''Seçilmiş Kişiler'' Bölüm 10

497 65 3
                                    

     Düşüncelerim bana rahat vermemekte ısrarcıydı. Doktor Given'ın odasındaki kargaşa ve lekeler aklımdan çıkmıyordu. Karşılaştığım manzaraya anlam veremiyordum, ne yaparsam yapayım mantıklı bir sonuca varamıyordum. Sakince gözlerimi kapattım ve düşüncelerimin arasında uykuya daldım...

     Gözlerimi açtığımda, şafak henüz sökmüştü. Enis çoktan kalkmış, eline kalemini almış ve defterine bir şeyler karalıyordu. Sessiz oluşu ve sakin tavırları yaşantısının her anını domine etmiş vaziyetteydi.

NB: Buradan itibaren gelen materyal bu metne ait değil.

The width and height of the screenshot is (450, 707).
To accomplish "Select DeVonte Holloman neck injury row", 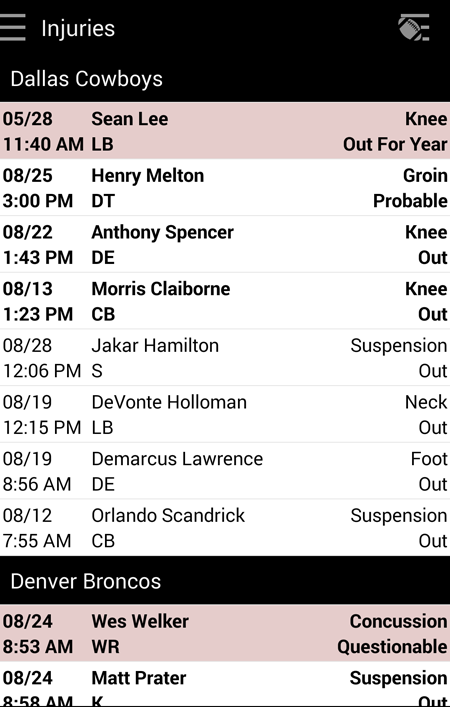I will 225,414.
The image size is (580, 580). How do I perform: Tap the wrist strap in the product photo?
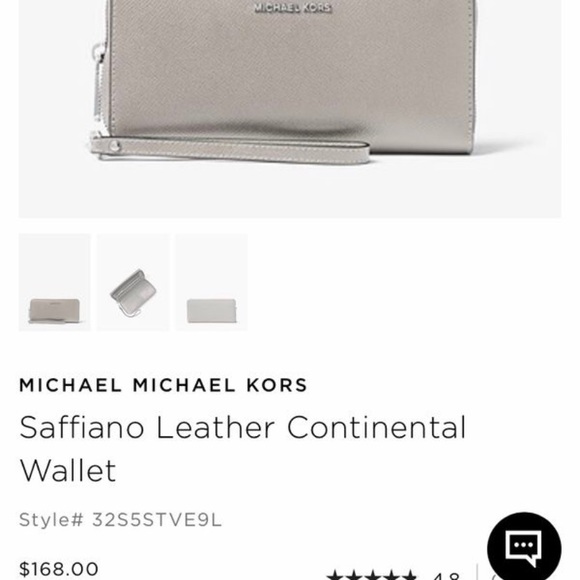[x=230, y=149]
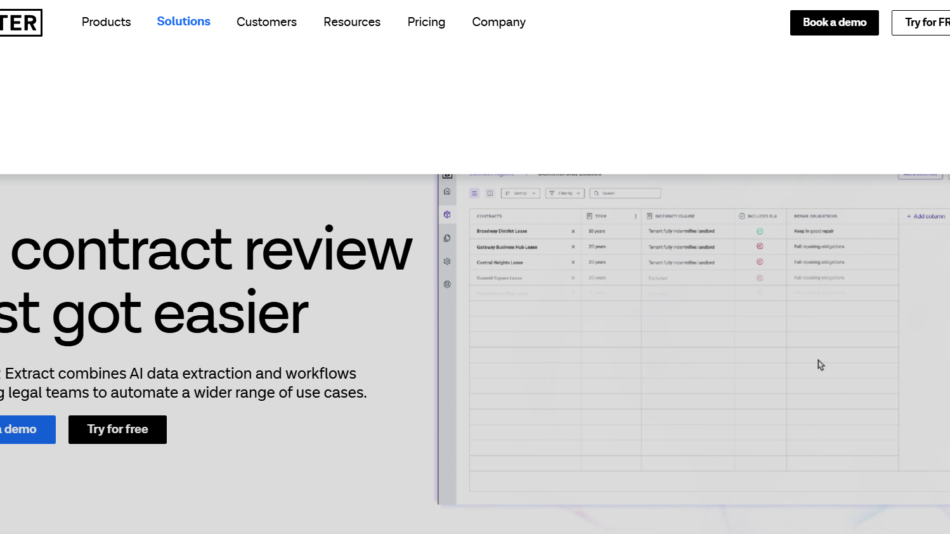Screen dimensions: 950x534
Task: Click the search field in table toolbar
Action: [x=625, y=193]
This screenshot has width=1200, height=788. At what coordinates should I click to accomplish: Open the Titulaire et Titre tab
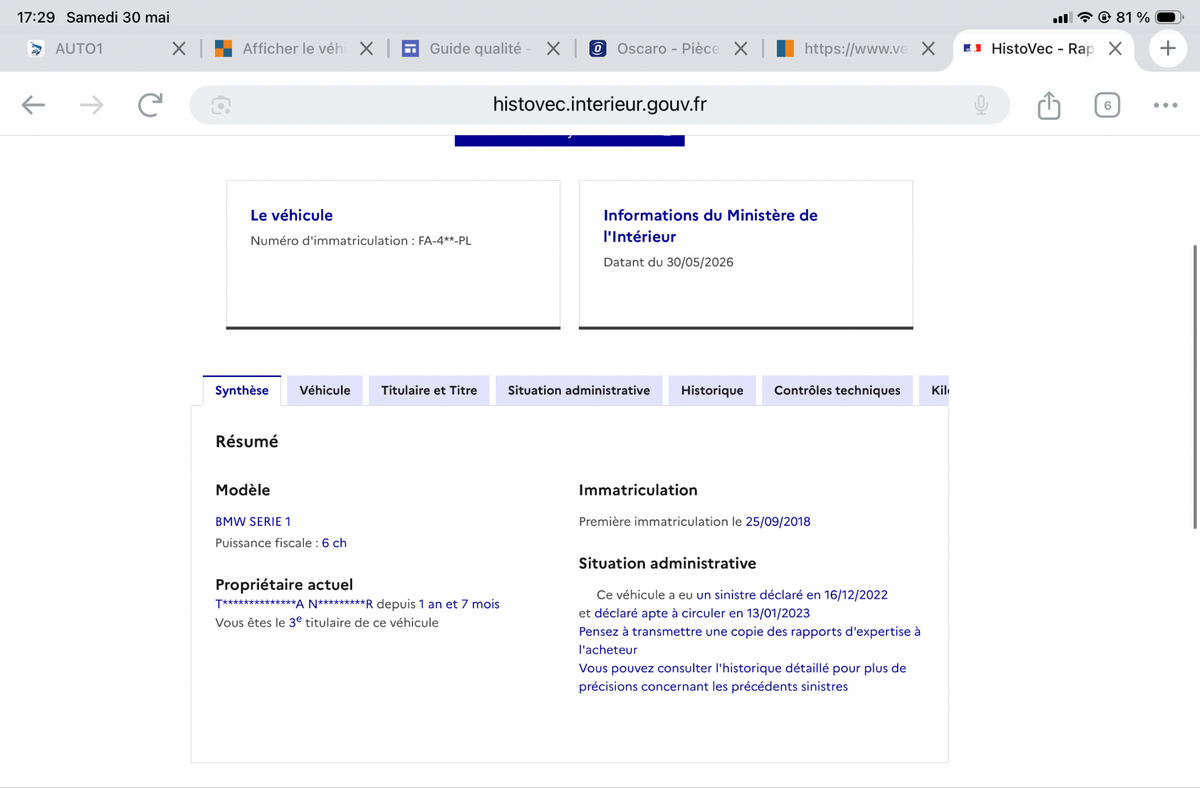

''Günaydın dostum, çoktan kalkmışsın.''

''Günaydın Si. Evet, sorumluluklar bir zaman sonra alışkanlığa dönüşüyor.'' diyerek cevap verdi.

     İlk kez bir Türk ile bu kadar yakındım. Aynı odayı paylaşıyordum. İlgi çekici bir durumdu benim için.

''Sorumlulukların, alışkanlığa dönüşmesini tam anlayamadım, anlatabilir misin?''

''Her gün sabah kalkıp, kardeşlerimi teker teker uyandırıyorum, kahvaltı hazırlıyorum. Ve bunu kendimi bildiğimden beri yapıyorum.''

''Anladım dostum, zor olmalı senin için.''

''Yok hayır, severek yapıyorum. Severek yaptığın her iş kolaydır.'' diyerek gülümsedi.

     Çok açıkmıştım, karnımın gurultusu yan odadan duyulabilirdi. Acaba ne zaman kahvaltı yapacaktık? Ben şu an her şeyi yiyebilirim. Hatta yiyecekler büfeye konmadan önce gidip, mutfaktan bile yiyebilirim. Beklemeyi hiç sevmiyordum.

''Dışarı çıkalım mı? Belki kahvaltı servisine başlamışlardır, sohbetimizi karnımızı doyururken gerçekleştirebiliriz.''

''Aklımı okudun resmen, hemen kalkıyorum.''

     Karnımın gurultusundan yola çıkarak konuşmuş olmalı, ya da kendisi de acıkmış olabilir. Hızlı bir şekilde hazırlanıp aşağı indik. Ben çok erken olduğunu düşünüyordum ama son gelenler biz olmuştuk.

     Açık büfe hazırlanmıştı. Ben niye erken olacağını düşünmüştüm acaba? Herkes tabağına bir şeyler koyuyordu, ciddi anlamda geç kalmıştık. Enis'le birlikte biz de tabaklarımızı doldurduk. Ben biraz fazla koyduğumu düşünmüştüm. Utanmıştım aslında, aldıklarımı azaltmak için geri dönüyordum ki, Gölge'nin tabağını gördüm. Görünce azaltmaktan vazgeçtim. Çünkü Gölge'nin tabağı açık büfede olanlardan fazlaydı. Herkes masaya oturduğunda oluşan görüntü, biraz komikti.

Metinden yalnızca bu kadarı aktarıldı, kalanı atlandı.